Shortly after the hasty departure of Professor Snape from Harry Potter’s school, a student asks what has happened to him. Professor McGonagall, the acting headmistress, replies, ‘He has, to use the common phrase, done a bunk.’ [Cheers] Like Snape, Bunkin’ Duncan has suddenly left the Department of Education. Unlike Snape, who was on a secret mission for the good, Duncan and his promoters seem to have done nothing but harm either in secret or in public.
A lurid but not extraordinary example exists in the unfortunate state of Tennessee. In their haste to be first in RAT, Tennesseans have built themselves a sinking ship of testing and teacher evaluation whose details have to be read to be believed. (Read them here.) I will choose only two to relate in this posting. (1) Teachers of ‘untested’ subjects like P.E. or music are to be evaluated by students’ math and English test scores, including students they don’t even have for P.E. or music. (2) Tenure is granted after five years only following excellent ratings for the prior two years.

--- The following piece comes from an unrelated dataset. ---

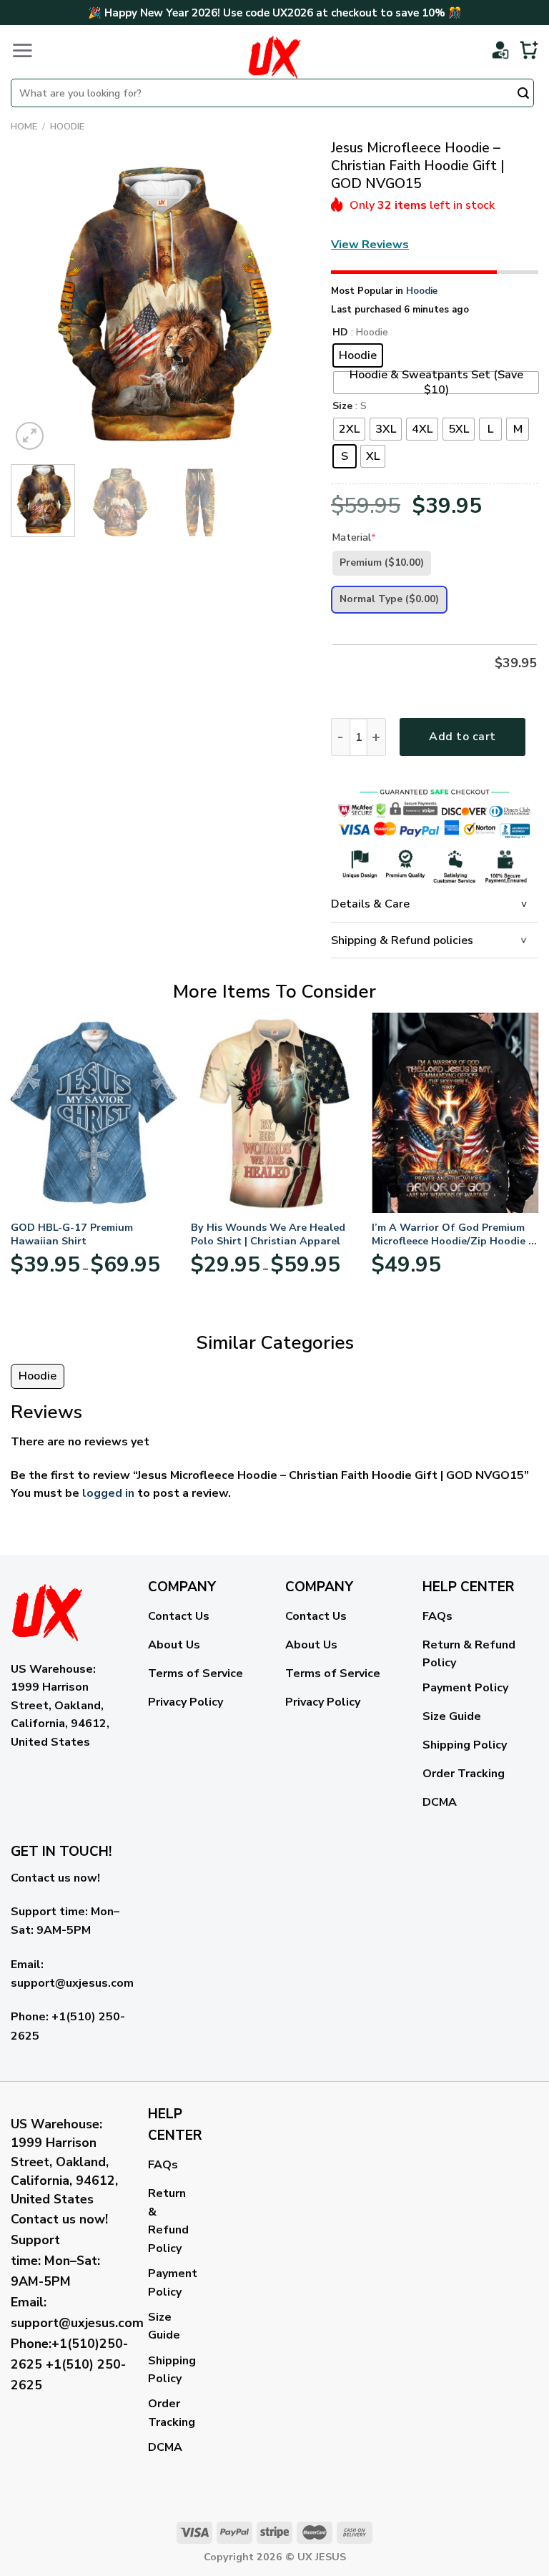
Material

The first item is so manifestly absurd and contemptible that nothing needs to be said except ‘Read your Mencken’ and ‘Where are the tar and feathers?’ but the second sounds at first like a reasonable proposal. Look more closely, though, and you will see it is just as bad, and perhaps more sinister. A Stanford professor has done research determining that the measuring system is so volatile that teachers have only a 20% chance of getting excellent ratings two years in a row. That is roughly the odds of throwing a 7 in craps. Care to bet your career on a throw of the dice? Step right up! But thank Arne and DoE before you throw.